• Source document:
TheAlternatve

Honorable
Jul 27, 2012
2
0
10,510
Hello,

I'm building new pc that will also act as media server.

64 GB SSD for OS
4 1.5 TB HDD to be in RAID 10
AsRock Z77 Pro4 Mobo with AMI UEFI

I followed previous suggestions and first installed only the SSD, set to ACHI, and loaded Windows 7 successfully. Loaded virus software, fully updated, so far so good.

Next I connected the 4 1.5 TB drives, booted up and changed ACHI to RAID. Rebooted and RAID option (ctl+i) became available, went into RAID settings and created new RAID 10 volume.

Reboot again, system never leaves the initial splash screen. Screen is totally locked, cannot ctl+alt+del or boot back into UEFI. My only option is to power down fully and clear CMOS, which changes RAID back to ACHI. When back in ACHI Windows boots as expected (RAID 10 not functioning of course).

As a test I also totally removed the SSD, so only the blank 1.5 HDDs are in the system. It appears that If RAID is enabled at all, the system freezes at initial POST.

I'm pretty tech savy normally and have built quite a few systems over the years, but this is my first attempt at a RAID. I'm at a loss, any suggestions? Thanks in advance.
 

tomatthe

Distinguished
You needed to have the controller in Raid from the beginning. Your ssd will still run in ahci mode if the controller is set to raid. There is very likely a way to fix this without reinstalling things, but you will need to search a bit for that.

Personally I would just put the controller in raid, setup the array then reinstall the os to the ssd.

• What you are asked to do: Swap "splash screen" for "boot logo" in the forum thread about the RAID freeze, then write out everything from "Reboot again, system" down to "bit for that.".

• Material provided:
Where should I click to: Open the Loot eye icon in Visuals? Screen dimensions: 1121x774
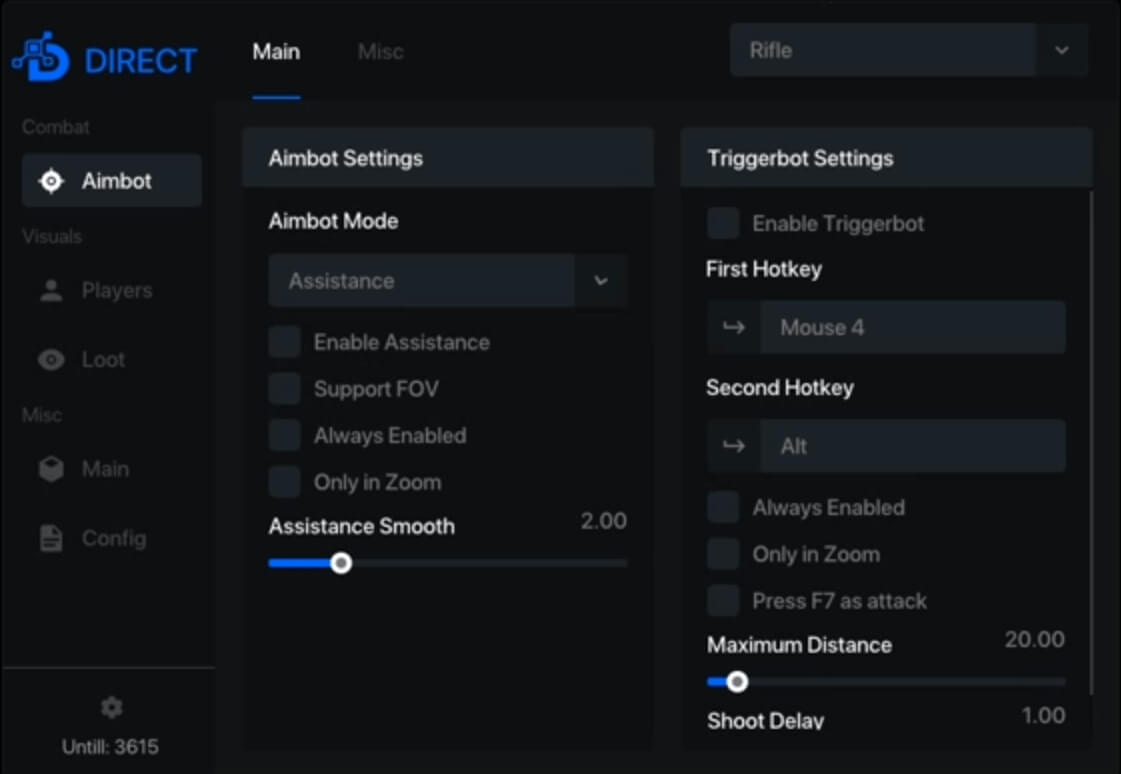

• Expected output:
Reboot again, system never leaves the initial boot logo. Screen is totally locked, cannot ctl+alt+del or boot back into UEFI. My only option is to power down fully and clear CMOS, which changes RAID back to ACHI. When back in ACHI Windows boots as expected (RAID 10 not functioning of course).

As a test I also totally removed the SSD, so only the blank 1.5 HDDs are in the system. It appears that If RAID is enabled at all, the system freezes at initial POST.

I'm pretty tech savy normally and have built quite a few systems over the years, but this is my first attempt at a RAID. I'm at a loss, any suggestions? Thanks in advance.
 

tomatthe

Distinguished
You needed to have the controller in Raid from the beginning. Your ssd will still run in ahci mode if the controller is set to raid. There is very likely a way to fix this without reinstalling things, but you will need to search a bit for that.